In a recent post, I noted that Lily had been hospitalized for the second time this year. She was discharged after a couple of days, thankfully, and was quickly on the mend. Just in the few days over which she was given antibiotics, I could hear a dramatic improvement in her health: she went from barely able to form words to miserable and whiny to distracted but happy. So it seems that the doctors’ administration of antibiotics was a good thing, although it worries me that I have no idea whether it was actually pneumonia or some other infection. (This may not matter so much to most of us, but Lily nearly died from a Salmonella infection a few years ago, and because her care is handled by many people, well, it’s important to try to understand how and why she gets sick.) (Note: I drafted this post before it turned out that she ended up contracting MRSA during this time period. I’m still not sure whether she became infected while she was on the antibiotics in the hospital, or if it was the initial infection; it may be something we never determine. I am simply thankful that she is recovering now.)

The “adding insult to injury” development in this story (…literally?) is that apparently my parents received written notification that the insurance company decided that this hospitalization was not medically necessary, which I understand means that they are unwilling to disburse funds to cover the stay. My suspicion is that Lily’s case got flagged by someone as causing too much expense, since this was her second hospitalization this calendar year. When my mother was explaining this to me on the phone, the emotion in her voice…well, she was extremely upset.

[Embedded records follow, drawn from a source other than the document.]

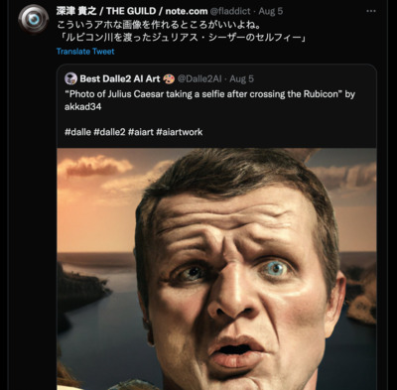Open the Aug 5 timestamp beside @fladdict

pos(271,11)
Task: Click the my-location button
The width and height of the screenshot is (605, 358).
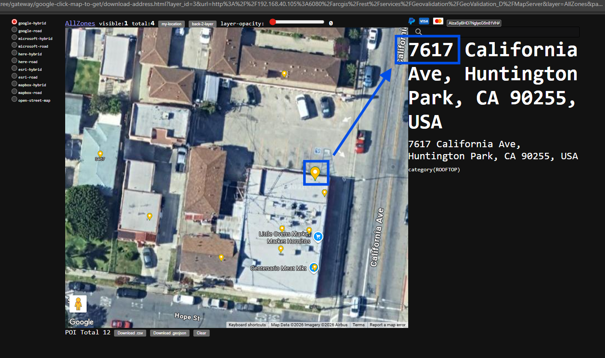Action: click(x=172, y=24)
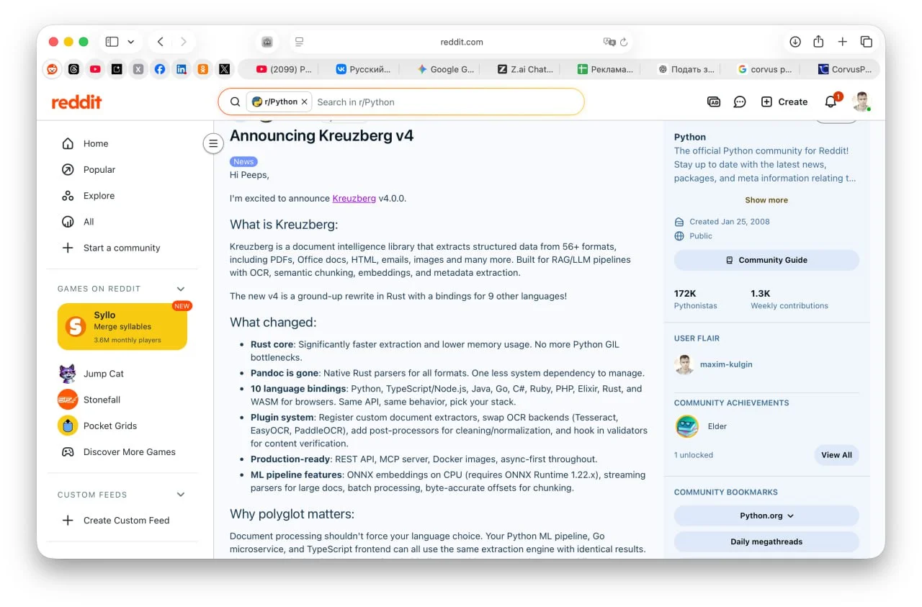Click the Reddit logo
Viewport: 922px width, 607px height.
tap(76, 102)
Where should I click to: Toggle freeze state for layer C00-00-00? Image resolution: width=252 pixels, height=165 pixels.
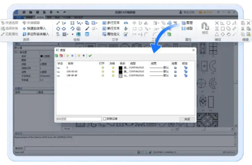pos(113,72)
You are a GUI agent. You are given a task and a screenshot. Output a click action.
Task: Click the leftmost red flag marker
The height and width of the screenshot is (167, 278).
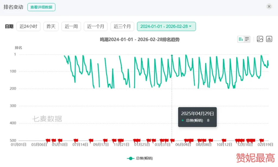tap(48, 140)
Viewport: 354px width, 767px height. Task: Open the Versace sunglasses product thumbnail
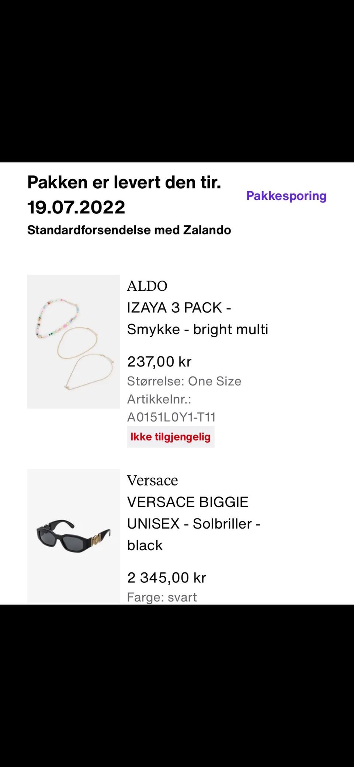pos(73,536)
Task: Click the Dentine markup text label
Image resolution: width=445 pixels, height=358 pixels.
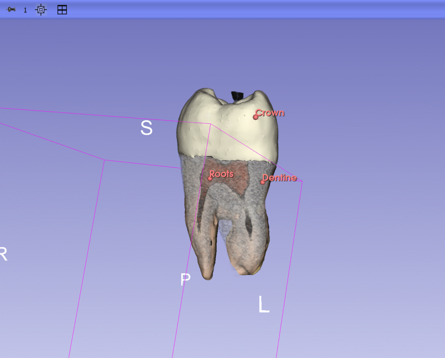Action: [280, 178]
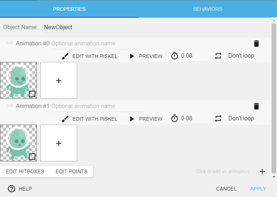Image resolution: width=277 pixels, height=197 pixels.
Task: Click the plus icon to add an animation
Action: coord(262,171)
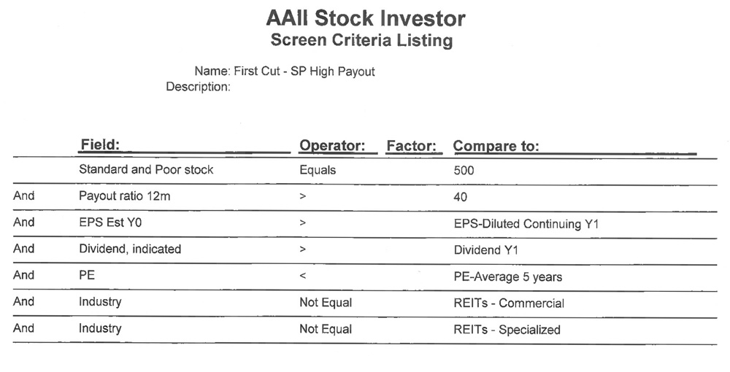Screen dimensions: 730x372
Task: Click REITs - Specialized value
Action: (507, 330)
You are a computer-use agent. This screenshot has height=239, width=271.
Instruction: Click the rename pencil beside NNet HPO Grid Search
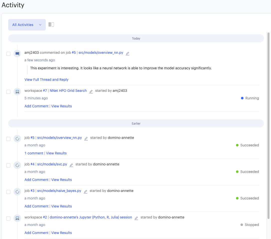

She wondered how it was possible that they decided this, given that Lily was not only frighteningly lethargic, but also having difficulty breathing. (I asked whether the family could solicit a letter of support from the doctors, and she said that she had already written a response to the insurance company that she was going to send to the doctors and to her lawyer.)

When I listened to arguments about how to reform the American health care system (link goes to video/transcript) on Bill Moyers Journal, some time ago, this is the kind of pain I fantasized would be reduced or minimized. It makes me very, very sad and angry to think that my mother pays a huge fraction of her annual salary to maintain a high level of healthcare for the family, and that plan fails to cover an emergency-room based hospital admission and stay. Lily doesn’t get a lot of infections, and except for this year and that one Salmonella incident, she hasn’t been in the hospital for…what, a decade? Which isn’t bad for a blind woman with barely-controlled epilepsy, some dental issues, and some chronic skin problems. And it’s a little infuriating to think that my mother will likely triumph in getting the costs covered…after the insurance company uses up valuable time and money in resisting. It seems shockingly wasteful, if the real point of medical insurance is to give back the money that my family has paid in when something has gone wrong.

…hence my cynicism about healthcare in this country being, above all else, a vehicle to deliver profits. Which makes me that much more grateful to the numerous nurses and the somewhat less plentiful doctors I’ve known or encountered in the course of my sister’s life – people who have given really impressive amounts of love, attention, support, and dedication to their patients.